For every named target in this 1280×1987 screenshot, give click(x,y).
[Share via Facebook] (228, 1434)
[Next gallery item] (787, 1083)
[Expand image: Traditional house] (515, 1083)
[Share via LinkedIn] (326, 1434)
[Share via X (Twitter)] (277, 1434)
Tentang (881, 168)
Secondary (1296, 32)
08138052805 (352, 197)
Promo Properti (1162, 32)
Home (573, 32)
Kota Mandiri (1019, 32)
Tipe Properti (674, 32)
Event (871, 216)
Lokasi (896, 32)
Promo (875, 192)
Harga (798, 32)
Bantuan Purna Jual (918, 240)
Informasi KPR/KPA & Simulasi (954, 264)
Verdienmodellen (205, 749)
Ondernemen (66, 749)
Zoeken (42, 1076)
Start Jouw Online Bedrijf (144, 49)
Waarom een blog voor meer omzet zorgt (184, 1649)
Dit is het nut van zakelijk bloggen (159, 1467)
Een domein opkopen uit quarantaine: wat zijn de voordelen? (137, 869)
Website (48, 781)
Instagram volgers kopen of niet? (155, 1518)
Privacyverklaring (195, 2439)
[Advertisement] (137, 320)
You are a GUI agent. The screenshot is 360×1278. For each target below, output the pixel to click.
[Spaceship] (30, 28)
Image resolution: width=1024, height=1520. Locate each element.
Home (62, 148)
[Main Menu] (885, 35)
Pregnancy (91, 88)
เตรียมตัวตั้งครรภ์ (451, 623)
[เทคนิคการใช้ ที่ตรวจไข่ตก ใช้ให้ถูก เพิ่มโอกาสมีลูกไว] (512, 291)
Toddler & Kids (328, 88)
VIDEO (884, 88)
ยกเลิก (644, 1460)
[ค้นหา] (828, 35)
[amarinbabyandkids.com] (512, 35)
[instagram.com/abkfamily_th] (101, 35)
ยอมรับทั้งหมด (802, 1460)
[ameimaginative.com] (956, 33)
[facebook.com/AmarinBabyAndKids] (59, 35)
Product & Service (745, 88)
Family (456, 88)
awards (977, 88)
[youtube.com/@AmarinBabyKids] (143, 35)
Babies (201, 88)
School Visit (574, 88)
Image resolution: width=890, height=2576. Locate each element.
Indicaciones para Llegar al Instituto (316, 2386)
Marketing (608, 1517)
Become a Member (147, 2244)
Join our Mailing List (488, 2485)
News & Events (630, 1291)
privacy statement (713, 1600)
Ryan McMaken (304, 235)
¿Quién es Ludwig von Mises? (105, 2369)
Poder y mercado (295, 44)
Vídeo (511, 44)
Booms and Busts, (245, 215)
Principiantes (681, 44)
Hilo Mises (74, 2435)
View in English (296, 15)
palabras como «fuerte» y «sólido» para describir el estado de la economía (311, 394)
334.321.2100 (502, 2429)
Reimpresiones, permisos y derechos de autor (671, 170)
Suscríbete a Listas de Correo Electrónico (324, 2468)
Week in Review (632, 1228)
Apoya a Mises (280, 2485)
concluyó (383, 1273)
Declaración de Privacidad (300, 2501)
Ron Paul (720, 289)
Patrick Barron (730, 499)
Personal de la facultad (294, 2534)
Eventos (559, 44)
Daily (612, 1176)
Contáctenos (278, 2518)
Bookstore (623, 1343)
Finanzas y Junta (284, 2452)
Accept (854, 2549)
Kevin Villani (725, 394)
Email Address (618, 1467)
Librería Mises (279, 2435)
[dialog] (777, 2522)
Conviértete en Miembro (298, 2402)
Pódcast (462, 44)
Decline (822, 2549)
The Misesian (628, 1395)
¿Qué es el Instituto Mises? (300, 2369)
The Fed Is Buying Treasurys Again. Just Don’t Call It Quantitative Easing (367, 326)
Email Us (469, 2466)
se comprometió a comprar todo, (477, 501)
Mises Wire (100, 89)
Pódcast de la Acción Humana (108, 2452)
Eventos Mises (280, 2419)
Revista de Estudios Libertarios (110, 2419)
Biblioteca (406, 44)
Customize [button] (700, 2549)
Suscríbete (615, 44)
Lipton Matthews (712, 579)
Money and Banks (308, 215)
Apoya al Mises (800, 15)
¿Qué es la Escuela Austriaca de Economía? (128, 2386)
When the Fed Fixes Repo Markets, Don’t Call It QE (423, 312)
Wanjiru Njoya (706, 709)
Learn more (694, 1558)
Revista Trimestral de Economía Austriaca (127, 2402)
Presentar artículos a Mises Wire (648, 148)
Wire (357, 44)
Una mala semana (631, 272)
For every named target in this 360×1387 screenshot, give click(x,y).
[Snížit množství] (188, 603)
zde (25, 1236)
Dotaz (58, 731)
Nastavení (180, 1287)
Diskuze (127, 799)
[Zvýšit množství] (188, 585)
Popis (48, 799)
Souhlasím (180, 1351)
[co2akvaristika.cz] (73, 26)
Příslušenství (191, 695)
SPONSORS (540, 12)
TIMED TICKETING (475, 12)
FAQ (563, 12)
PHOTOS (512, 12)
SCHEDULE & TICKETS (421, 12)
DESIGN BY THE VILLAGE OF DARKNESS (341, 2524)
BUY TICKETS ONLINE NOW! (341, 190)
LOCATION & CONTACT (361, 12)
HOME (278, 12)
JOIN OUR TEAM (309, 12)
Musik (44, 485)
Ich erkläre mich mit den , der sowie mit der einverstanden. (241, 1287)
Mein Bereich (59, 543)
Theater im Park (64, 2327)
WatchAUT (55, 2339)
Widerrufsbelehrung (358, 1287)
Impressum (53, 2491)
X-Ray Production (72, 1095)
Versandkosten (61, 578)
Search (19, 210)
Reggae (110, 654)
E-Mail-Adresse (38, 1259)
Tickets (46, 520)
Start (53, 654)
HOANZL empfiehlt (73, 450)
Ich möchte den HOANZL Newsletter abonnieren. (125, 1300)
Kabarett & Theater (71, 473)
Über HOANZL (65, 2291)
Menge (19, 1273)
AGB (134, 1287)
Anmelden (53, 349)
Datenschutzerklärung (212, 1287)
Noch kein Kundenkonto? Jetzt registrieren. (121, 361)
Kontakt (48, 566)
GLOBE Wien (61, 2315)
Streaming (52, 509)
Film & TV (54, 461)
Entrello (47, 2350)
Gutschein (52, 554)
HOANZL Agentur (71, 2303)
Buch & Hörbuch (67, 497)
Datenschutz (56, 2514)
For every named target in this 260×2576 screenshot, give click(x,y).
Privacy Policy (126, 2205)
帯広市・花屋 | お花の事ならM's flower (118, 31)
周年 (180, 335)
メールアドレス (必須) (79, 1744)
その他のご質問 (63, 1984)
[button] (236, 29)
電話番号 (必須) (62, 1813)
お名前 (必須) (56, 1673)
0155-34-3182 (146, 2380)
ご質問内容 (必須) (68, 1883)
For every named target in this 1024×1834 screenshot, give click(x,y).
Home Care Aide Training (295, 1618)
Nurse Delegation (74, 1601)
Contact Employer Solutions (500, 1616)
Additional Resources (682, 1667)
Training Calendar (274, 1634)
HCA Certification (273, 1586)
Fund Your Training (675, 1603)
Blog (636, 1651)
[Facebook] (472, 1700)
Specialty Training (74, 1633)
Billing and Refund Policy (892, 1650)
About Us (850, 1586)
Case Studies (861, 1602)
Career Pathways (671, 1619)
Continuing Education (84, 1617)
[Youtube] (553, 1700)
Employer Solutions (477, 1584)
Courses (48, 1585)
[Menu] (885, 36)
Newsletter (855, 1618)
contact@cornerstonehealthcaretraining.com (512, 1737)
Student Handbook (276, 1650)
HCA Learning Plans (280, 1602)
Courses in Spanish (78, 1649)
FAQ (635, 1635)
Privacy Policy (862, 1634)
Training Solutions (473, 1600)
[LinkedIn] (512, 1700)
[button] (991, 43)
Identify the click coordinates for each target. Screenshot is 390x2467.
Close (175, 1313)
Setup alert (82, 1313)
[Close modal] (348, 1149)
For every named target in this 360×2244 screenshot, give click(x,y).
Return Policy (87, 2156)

+-------+

About this task. Of the lines above, output exactly those from the line bearing "For every named target in this 1024×1834" through the line bearing "Privacy Policy (862, 1634)", inclusive.

Your response.
For every named target in this 1024×1834 screenshot, give click(x,y).
Home Care Aide Training (295, 1618)
Nurse Delegation (74, 1601)
Contact Employer Solutions (500, 1616)
Additional Resources (682, 1667)
Training Calendar (274, 1634)
HCA Certification (273, 1586)
Fund Your Training (675, 1603)
Blog (636, 1651)
[Facebook] (472, 1700)
Specialty Training (74, 1633)
Billing and Refund Policy (892, 1650)
About Us (850, 1586)
Case Studies (861, 1602)
Career Pathways (671, 1619)
Continuing Education (84, 1617)
[Youtube] (553, 1700)
Employer Solutions (477, 1584)
Courses (48, 1585)
[Menu] (885, 36)
Newsletter (855, 1618)
contact@cornerstonehealthcaretraining.com (512, 1737)
Student Handbook (276, 1650)
HCA Learning Plans (280, 1602)
Courses in Spanish (78, 1649)
FAQ (635, 1635)
Privacy Policy (862, 1634)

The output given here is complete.